- Theatrical film poster
- Directed by: Paul Goldman
- Production company: Mushroom Studios
- Release dates: 10 August 2023 (MIFF); 31 August 2023 (Australia);
- Country: Australia
- Language: English

= Ego: The Michael Gudinski Story =

2023 Australian documentary film

Ego: The Michael Gudinski Story is a 2023 Australian documentary film focusing on the life and career of Michael Gudinski, the founder of Mushroom Records.

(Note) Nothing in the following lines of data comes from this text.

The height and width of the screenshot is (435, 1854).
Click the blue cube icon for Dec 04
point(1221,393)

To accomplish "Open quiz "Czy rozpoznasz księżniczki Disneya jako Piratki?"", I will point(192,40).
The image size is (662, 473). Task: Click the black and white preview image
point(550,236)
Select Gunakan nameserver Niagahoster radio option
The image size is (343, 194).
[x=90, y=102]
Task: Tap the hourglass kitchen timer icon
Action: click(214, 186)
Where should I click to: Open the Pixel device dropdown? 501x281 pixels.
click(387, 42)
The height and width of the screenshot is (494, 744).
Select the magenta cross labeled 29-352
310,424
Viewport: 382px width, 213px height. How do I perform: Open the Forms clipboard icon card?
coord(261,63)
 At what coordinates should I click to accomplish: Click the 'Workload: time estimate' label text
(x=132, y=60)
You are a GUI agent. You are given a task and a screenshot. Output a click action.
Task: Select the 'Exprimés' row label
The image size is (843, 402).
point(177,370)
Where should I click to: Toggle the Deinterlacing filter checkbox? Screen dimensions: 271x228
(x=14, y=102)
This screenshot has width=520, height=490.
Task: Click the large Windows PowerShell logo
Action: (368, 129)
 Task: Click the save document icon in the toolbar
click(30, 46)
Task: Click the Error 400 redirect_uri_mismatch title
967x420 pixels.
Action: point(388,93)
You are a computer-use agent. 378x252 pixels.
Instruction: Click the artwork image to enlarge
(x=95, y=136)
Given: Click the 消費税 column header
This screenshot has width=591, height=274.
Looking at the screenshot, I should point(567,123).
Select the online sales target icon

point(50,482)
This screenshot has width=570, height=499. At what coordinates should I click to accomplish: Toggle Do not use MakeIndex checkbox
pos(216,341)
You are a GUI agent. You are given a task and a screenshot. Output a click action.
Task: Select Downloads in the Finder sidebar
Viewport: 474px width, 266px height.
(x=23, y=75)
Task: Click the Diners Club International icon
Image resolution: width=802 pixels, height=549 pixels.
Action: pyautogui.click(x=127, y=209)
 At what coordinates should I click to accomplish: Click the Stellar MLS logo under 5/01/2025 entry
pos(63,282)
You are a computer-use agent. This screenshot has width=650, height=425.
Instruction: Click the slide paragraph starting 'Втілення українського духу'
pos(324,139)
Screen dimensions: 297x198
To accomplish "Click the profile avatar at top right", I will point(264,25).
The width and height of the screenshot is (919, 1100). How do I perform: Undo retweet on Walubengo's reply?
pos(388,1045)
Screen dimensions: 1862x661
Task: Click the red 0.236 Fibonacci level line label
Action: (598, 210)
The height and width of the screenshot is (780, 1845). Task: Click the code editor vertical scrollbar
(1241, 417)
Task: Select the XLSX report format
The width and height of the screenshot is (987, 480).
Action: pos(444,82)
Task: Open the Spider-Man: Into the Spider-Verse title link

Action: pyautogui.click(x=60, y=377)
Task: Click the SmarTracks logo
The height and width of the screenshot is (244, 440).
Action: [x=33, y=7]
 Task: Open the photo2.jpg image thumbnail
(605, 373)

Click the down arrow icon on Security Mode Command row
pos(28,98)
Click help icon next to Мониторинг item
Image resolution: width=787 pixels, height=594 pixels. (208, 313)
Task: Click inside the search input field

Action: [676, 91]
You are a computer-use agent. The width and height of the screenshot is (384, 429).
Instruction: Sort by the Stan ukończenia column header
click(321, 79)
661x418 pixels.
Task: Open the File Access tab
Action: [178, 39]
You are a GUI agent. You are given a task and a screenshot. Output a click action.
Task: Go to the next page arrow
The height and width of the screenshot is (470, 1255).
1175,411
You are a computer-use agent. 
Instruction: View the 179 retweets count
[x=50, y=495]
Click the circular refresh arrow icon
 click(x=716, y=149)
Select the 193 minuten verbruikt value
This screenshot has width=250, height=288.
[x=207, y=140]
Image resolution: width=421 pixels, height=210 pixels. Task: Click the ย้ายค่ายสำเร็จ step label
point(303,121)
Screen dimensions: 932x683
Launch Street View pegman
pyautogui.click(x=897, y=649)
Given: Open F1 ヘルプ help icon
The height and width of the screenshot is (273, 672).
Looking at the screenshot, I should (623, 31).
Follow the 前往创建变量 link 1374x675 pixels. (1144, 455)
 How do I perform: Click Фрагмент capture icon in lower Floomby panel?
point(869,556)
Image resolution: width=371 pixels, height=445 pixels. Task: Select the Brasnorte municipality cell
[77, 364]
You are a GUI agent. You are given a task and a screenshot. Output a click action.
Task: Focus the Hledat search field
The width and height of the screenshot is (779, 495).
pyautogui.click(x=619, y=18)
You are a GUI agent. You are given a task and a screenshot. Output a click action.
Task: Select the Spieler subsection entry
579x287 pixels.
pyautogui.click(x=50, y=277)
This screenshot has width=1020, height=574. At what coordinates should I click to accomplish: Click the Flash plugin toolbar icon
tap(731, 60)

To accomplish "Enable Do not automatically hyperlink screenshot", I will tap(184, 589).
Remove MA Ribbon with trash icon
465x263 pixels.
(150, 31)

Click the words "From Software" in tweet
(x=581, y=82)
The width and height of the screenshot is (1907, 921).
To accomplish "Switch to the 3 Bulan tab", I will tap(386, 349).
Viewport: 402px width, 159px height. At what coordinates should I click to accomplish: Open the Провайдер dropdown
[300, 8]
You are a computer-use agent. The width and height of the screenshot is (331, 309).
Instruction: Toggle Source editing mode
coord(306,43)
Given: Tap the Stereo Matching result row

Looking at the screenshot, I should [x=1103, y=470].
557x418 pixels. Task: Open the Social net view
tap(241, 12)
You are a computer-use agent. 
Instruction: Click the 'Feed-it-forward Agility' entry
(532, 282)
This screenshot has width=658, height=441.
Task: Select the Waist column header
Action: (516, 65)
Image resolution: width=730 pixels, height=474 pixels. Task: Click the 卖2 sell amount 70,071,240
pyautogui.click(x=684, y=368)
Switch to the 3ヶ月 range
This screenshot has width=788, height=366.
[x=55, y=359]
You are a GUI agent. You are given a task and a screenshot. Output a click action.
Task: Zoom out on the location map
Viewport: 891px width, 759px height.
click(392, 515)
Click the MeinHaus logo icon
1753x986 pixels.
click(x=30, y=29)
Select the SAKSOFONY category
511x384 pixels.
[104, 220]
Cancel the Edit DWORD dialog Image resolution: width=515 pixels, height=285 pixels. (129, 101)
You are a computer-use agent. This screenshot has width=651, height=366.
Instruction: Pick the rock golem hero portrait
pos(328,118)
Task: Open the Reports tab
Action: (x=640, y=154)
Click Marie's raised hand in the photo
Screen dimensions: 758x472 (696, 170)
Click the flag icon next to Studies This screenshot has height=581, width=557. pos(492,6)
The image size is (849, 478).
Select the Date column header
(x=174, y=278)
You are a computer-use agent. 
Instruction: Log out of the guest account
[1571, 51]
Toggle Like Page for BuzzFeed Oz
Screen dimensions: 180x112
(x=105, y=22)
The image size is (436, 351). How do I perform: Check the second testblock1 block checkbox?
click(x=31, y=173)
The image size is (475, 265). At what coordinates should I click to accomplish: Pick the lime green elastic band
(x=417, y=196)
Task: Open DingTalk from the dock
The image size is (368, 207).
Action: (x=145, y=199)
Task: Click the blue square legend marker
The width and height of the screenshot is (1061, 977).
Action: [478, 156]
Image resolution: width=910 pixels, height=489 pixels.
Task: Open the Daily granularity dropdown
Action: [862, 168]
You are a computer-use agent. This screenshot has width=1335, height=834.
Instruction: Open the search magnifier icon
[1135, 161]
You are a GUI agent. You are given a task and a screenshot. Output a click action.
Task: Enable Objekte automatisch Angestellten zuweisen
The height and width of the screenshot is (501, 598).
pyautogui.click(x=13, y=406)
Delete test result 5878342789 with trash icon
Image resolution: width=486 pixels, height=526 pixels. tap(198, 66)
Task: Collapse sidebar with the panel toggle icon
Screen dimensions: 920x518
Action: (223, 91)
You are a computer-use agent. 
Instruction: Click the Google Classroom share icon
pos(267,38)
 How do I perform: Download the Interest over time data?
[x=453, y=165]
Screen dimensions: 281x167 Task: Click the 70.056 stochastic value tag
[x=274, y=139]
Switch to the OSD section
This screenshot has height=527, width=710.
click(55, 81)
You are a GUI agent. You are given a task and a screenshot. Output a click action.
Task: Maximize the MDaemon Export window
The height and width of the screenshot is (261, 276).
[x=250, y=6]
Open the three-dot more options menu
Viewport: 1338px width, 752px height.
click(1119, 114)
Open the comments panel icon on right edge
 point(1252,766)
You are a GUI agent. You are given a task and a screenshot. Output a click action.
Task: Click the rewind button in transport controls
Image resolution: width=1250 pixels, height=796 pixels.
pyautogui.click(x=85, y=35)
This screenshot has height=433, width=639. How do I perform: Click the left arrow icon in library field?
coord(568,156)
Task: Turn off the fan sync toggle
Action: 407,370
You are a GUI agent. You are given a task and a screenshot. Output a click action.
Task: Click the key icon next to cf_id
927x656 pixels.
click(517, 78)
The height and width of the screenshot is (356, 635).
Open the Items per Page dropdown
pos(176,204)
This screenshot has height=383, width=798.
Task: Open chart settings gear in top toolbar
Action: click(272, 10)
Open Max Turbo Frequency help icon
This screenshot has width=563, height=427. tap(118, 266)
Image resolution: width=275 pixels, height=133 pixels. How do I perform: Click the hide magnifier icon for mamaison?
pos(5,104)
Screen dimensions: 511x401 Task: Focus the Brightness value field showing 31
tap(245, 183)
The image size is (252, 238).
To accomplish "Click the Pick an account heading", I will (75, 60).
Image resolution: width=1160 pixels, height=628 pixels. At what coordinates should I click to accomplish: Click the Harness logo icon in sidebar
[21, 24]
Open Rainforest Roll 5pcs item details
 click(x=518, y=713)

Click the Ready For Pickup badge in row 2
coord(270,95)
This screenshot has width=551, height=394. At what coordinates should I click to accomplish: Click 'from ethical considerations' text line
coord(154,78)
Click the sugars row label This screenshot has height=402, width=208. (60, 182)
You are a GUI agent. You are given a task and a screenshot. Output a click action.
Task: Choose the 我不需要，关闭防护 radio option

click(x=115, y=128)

The film's trailer was released in May 2023 and the film is set to premiere at the MIFF on 10 August 2023 before a broader cinematic release on 31 August 2023. MIFF is promoting the film as "a uniquely Australian tribute to a much-loved industry legend ".

The film includes commentary from Kylie Minogue, Dave Grohl, Sting, Shirley Manson, Jimmy Barnes, Ed Sheeran, Bruce Springsteen and Billy Joel.

The documentary won the AACTA Award for Best Sound in a Documentary at the AACTA Awards on 9 February 2024.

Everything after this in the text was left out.